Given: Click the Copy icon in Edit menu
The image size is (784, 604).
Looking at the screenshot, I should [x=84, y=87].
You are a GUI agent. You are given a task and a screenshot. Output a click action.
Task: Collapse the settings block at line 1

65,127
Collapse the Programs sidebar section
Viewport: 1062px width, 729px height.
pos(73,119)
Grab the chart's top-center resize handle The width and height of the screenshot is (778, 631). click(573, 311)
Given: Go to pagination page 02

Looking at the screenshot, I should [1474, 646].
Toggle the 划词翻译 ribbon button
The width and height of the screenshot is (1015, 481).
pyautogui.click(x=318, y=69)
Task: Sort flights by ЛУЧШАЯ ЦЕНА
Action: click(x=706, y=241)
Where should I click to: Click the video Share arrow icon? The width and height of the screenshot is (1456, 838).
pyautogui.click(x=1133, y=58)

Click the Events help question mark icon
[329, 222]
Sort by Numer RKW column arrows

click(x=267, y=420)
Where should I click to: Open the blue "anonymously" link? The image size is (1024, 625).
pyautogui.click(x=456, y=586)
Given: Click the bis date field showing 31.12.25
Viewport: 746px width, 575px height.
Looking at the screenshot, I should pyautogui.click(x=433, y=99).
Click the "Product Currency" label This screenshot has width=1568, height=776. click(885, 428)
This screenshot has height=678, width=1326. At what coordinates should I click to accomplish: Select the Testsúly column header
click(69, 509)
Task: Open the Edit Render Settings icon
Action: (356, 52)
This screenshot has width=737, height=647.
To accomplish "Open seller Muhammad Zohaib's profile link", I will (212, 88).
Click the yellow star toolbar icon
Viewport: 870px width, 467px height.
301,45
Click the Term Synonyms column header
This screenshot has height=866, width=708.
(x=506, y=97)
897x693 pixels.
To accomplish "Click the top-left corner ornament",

Problem to solve
Reproduce, with both ends included, the lines from the one holding "This screenshot has width=737, height=647." to the end of the records above.

Result of the exercise
This screenshot has width=737, height=647.
To accomplish "Open seller Muhammad Zohaib's profile link", I will (212, 88).
Click the yellow star toolbar icon
Viewport: 870px width, 467px height.
301,45
Click the Term Synonyms column header
This screenshot has height=866, width=708.
(x=506, y=97)
897x693 pixels.
To accomplish "Click the top-left corner ornament",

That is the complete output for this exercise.